Understanding the skin digital twin
It was around 2013 that regulatory authorities worldwide imposed strict restrictions on testing cosmetics and their ingredients on animals.
This development led to the ideation and conceptualization of a digital twin of the human skin, a unique invention by TCS Research.
“The digital twin of human skin is developed based on a concept called ‘multiscale modeling’ which mimics the skin’s physiochemical nature,” explains 32-year-old Rakesh Gupta—a budding scientist at TCS Research.
Rakesh’s team has been credited for developing microscopic models of the human skin’s layers which enable in-silico testing of various drug and cosmetic formulations. The invention has also been found useful in the designing and testing of nanomaterials for other healthcare applications.
In recognition of this work, Rakesh was conferred the INAE Young Engineer Award in December 2019, and TCS Young Scientist Award in August 2020.
Molecular behavior is fascinating
Rakesh joined TCS Research in 2013, where he worked in the biological and physical sciences research space.
Prior to joining TCS Research, his academic interests were toward computational modeling and simulation, with a focus on molecular dynamic simulations of charge interfaces, among others.
“I had to learn new domains, tools, and techniques, while on the job. The imposition of regulations on the use of animals in cosmetic testing and the scope of scientific research in the skin biophysics space is what drew my attention to the subject,” Rakesh says.
“I was always fascinated with the molecular world and curious about how tiny arrangements of molecules lead to astonishing macroscopic behavior,” he added. It was this fascination with molecular behavior that led him to pursue a Master’s in chemical engineering at the Indian Institute of Science (IISc), Bangalore, after gaining a Bachelor’s in chemical engineering from National Institute of Technology, Jaipur, India.
Rakesh began exploring the world of ions and molecules to understand their behavior in nano pores and to design better super capacitors. “I always wanted to know how research would be different in industry as compared to academia. And what inspired me to join TCS Research was the work by some of its senior scientists, which I was following very closely while at IISc,” he says, explaining why he chose to work as a scientist at TCS Research.
A microscopic model
Rakesh and team embarked on a bold journey to create a digital twin of the human skin to reduce, and ultimately (if possible) try and eliminate animal testing for pharmaceutical and cosmetic products.

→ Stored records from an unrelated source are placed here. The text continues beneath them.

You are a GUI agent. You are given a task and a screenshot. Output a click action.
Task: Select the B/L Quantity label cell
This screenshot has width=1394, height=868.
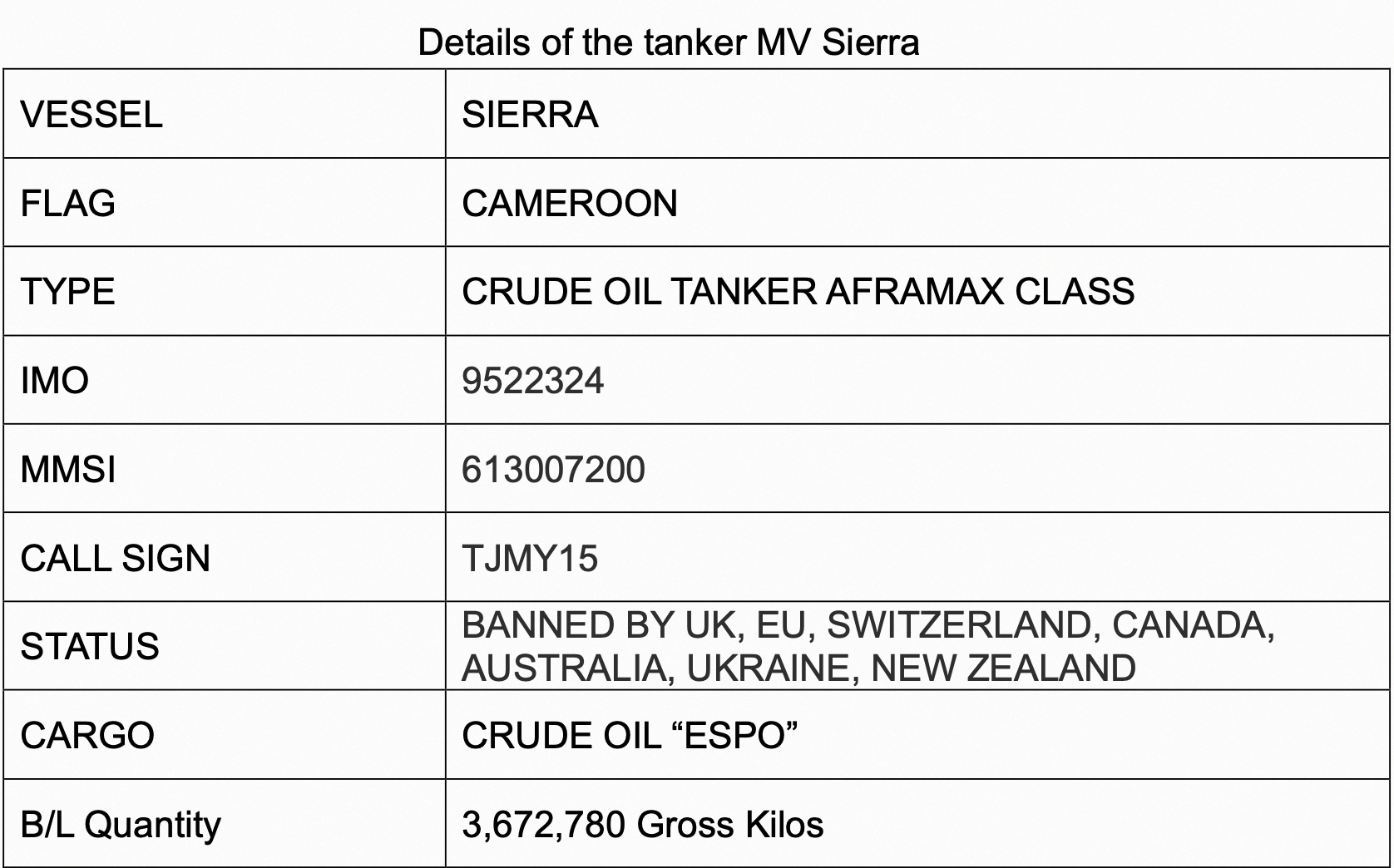click(225, 823)
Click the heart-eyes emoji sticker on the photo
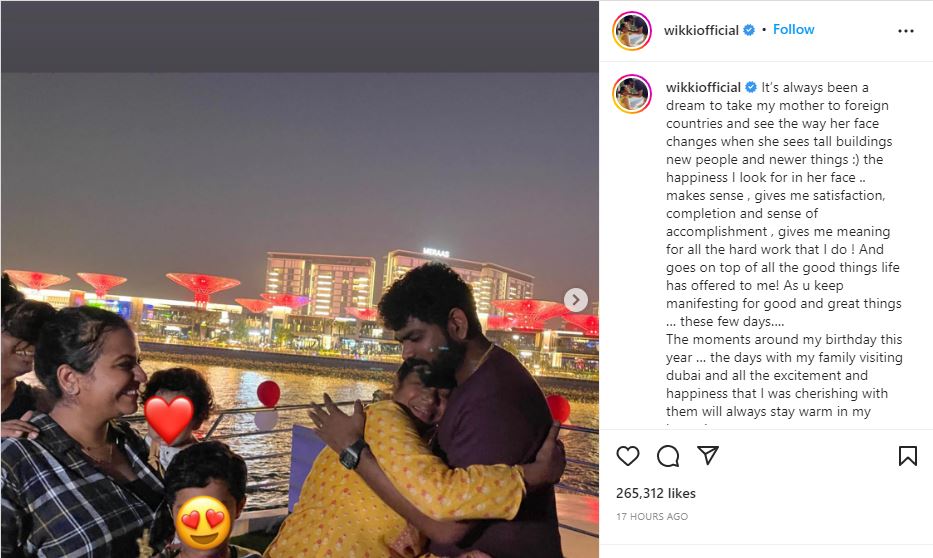Image resolution: width=933 pixels, height=558 pixels. [x=203, y=523]
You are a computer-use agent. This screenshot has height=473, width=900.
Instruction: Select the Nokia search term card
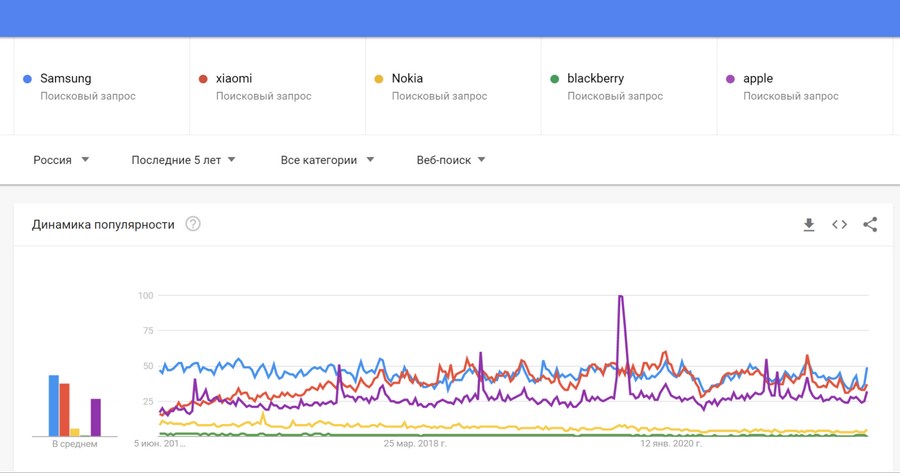pos(453,87)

Despite setbacks, the team worked hard on their research for over a year and a half. Non-availability of prior experimental data in the public domain related to testing on real human skin was among their biggest challenges.
“It was frustrating when things were not going in the right direction, but we had this hope and belief that if we were to succeed, it would be of immense contribution not only to the scientific community and TCS Research, but also to millions of people,” Rakesh says.
The team validated models through minimal data obtained from scientific literature after extensive research.
They also collaborated with international laboratories such as Harvard University and Martin Luther University of Halle-Wittenberg, Germany.
Rakesh’s first paper and patent on the digital twin of human skin was published and filed in 2015-16. It featured a microscopic transport model of the skin’s top layer. In 2017, the design was further detailed, and a full multiscale model was presented both in terms of the paper and the patent.
Rakesh states that the finding is a milestone for the team and that they are proud of the recognition and appreciation it has received.
Apart from research, Rakesh loves cooking.
He applies his culinary skills to biological research in an interesting way. One of the assignments that he’s working on is to explore human taste. The team is applying artificial intelligence and machine learning to biological systems to develop new tastant molecules.
“We can quantify the mass, length, distance, and time, but taste is always relative. How one designs new tastants for making flavorful products is not so straight forward and that’s where we are contributing to make it simple,” states Rakesh.